After sharpening, check that your blade is balanced. Look for a nail or a tack sticking out of a wall, and hang your blade on it through the center hole. If the blade tips to one side, that side is too heavy and needs to be filed.
Your local hardware store might offer blade sharpening services; you also might find blade sharpeners at such gatherings as farmers markets. Having someone else sharpen your blade can be a valuable option:
One advantage of using a blade sharpening service is that you know your blade will be properly balanced. An unbalanced mower blade can cause vibrations and jolts that make using your lawn mower dangerous. If this is a concern, bring your blade to a professional who can sharpen it smoothly and evenly.
A sharpening service is also handy if you don’t have the tools or the space to sharpen blades yourself. This is especially true if you own a riding mower, which requires you to have a mower lift to maintain it properly, or a reel mower, which uses special sharpening kits for reel mower blades.
Finally, even though the cost might be a concern, the price of hiring someone to sharpen your blade is comparable to buying a new blade and, in some cases, might be lower if you can remove the blade yourself and bring it to the sharpening service.
If you use a sharpening service, be sure to follow the same recommended maintenance and sharpening schedule outlined in your mower’s product manual. If nothing else, stick to the “every 25 hours of use” guideline.
Sharpening your blades is a great option for the budget-minded and DIY-minded consumer, but it might not always be the best option.
The most important reason to replace your mower blades that they show signs of irreparable damage:
However, you don’t have to wait for your blades to be beyond repair to get a replacement set. Having a set of replacement blades on hand is useful if you want to use your blades for different purposes. This is especially true in the case of mulching blades, as mulching grass can create extra wear on regular blades.
Even if you don’t plan on using blades for different purposes, though, you might replace your blades simply because you want a fresh start. Your thinking might be that if you’re going to spend time taking blades off your mower and putting them back on, why not put on blades that will last?
If you choose to follow that route, be sure to replace your blades on the same schedule you would sharpen them. Every 25 hours of use is still an excellent guideline.
In the end, the most cost-effective option might be a combination of sharpening your blades and buying a replacement set or two.
Sharpen your regular blades on schedule to help them last as long as possible, but have a replacement set on hand in case of sudden damage. If you happen to hit a rock, you won’t have to wait to sharpen your blades before you can continue mowing. Instead, you can make the most of that summer sunshine while it’s available!

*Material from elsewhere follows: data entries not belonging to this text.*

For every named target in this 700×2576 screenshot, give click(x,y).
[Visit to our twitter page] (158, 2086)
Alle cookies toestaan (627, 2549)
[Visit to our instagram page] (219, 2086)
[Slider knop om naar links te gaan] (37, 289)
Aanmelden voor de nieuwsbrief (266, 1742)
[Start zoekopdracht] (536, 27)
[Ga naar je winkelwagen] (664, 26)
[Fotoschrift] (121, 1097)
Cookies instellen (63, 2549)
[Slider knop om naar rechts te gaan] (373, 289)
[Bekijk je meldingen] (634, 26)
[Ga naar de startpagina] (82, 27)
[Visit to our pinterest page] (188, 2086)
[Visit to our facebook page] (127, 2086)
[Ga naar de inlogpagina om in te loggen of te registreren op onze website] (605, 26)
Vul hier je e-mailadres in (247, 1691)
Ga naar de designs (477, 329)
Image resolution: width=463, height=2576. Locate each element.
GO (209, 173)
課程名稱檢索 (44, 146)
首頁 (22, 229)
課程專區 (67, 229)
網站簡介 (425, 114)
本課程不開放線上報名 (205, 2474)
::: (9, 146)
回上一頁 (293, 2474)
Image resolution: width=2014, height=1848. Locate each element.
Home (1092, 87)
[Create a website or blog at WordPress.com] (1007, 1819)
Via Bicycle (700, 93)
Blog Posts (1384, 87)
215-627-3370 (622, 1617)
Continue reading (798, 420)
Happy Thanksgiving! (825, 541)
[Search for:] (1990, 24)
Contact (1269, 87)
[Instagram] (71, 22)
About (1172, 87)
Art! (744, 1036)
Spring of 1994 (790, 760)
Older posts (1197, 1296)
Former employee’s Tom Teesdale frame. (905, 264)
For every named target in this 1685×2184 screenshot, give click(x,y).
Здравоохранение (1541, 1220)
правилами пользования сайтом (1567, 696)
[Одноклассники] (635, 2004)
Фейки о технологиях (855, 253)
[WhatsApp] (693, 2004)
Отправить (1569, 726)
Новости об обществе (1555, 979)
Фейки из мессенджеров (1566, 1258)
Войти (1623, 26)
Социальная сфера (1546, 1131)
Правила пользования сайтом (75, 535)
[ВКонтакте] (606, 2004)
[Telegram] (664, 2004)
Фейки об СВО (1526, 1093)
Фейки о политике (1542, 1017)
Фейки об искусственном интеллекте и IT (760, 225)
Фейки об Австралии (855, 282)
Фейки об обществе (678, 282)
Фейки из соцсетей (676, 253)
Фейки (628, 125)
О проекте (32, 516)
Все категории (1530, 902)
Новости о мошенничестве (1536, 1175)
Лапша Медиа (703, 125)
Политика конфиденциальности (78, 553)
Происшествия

Also, even if you don’t purchase a set of specifically designed mulching blades, you still might find it helpful to use one set of blades for regular mowing and another for mulching in the fall. Because mulching reprocesses grass clippings into fine bits, it wears down a blade’s edge. Having one set dedicated to mulching keeps the other set sharp longer.
With your blades sharp and ready to go, you’ll be ready to keep your grass green and neat all season long.